EXTRACT TO READ:

----------------------------------------

18.17 Natural Hazard Disclosure Statement. Within ten (10) days after the Effective Date, Seller shall deliver to Buyer a Natural Hazard Disclosure Statement (the “Statement”) in the form provided under California law. The Statement will purport to disclose whether the Property is located in a special flood hazard area, a dam inundation failure area, a high fire severity area, a wild land fire area, an earthquake fault zone and/or a seismic hazard area.
18.18 Health and Safety Disclosure Statement. Section 25359.7 of the California Health and Safety Code requires owners of non-residential real property who know, or have reasonable cause to believe, that any release of hazardous substance has come to be located on or beneath the real property to provide written notice of such to a buyer of the real property. Seller hereby advises Buyer that the sole inquiry and investigation Seller has conducted in connection with the environmental cond ition of the Property is to obtain and/or review those certain environmental assessments and studies of the Property delivered to Buyer pursuant to this Agreement (collectively, “Seller’s Environmental Reports”). Buyer (a) acknowledges Buyer’s receipt of the foregoing notice given pursuant to Section 25359.7 of the California Health and Safety Code; and (b) will be, prior to the expiration of the Contingency Period, fully aware of the matters described in Seller’s Environmental Reports. The representations, warranties and agreements set forth in this Subsection 18.18 shall survive the consummation of the purchase and sale transaction contemplated hereby.

----------------------------------------

AVAILABLE DATA:
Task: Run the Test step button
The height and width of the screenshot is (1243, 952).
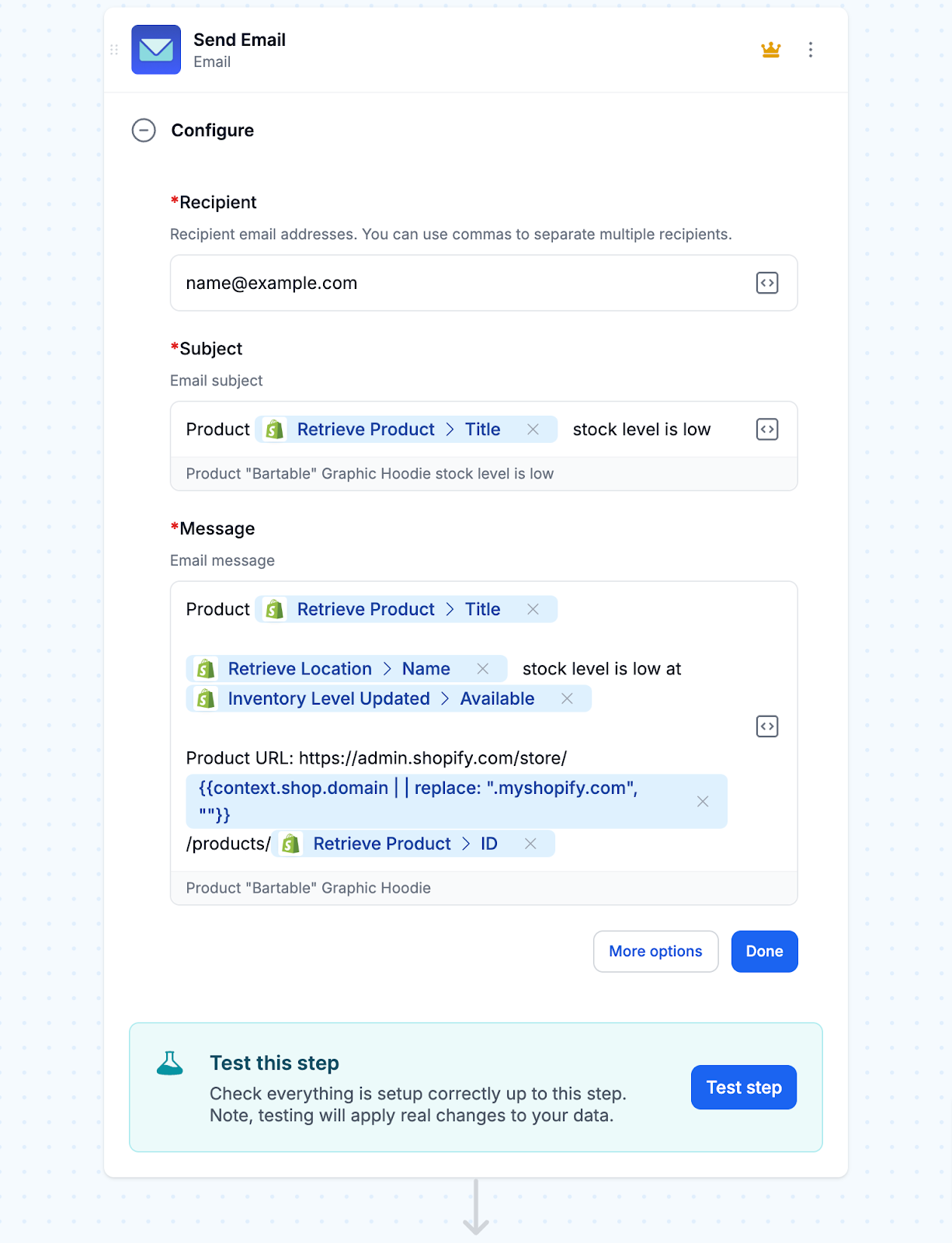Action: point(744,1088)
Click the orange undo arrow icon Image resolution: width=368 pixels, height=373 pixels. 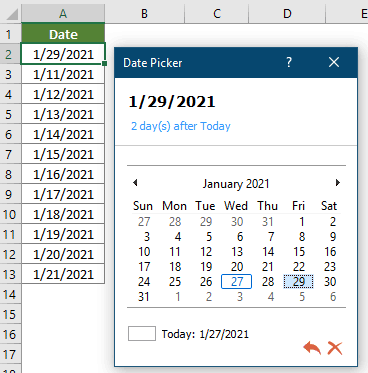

----------------------------------------

TASKS TO COMPLETE:
**1)** In the disclosure provisions, within how many days after the Effective Date must Seller deliver the Natural Hazard Disclosure Statement to Buyer?
**2)** From the disclosure provisions, write out the passage starting at "18.17 Natural Hazard" and ending at "seismic hazard area.".

ANSWERS PROVIDED:
**1)** Within ten (10) days after the Effective Date.

**2)**
18.17 Natural Hazard Disclosure Statement. Within ten (10) days after the Effective Date, Seller shall deliver to Buyer a Natural Hazard Disclosure Statement (the “Statement”) in the form provided under California law. The Statement will purport to disclose whether the Property is located in a special flood hazard area, a dam inundation failure area, a high fire severity area, a wild land fire area, an earthquake fault zone and/or a seismic hazard area.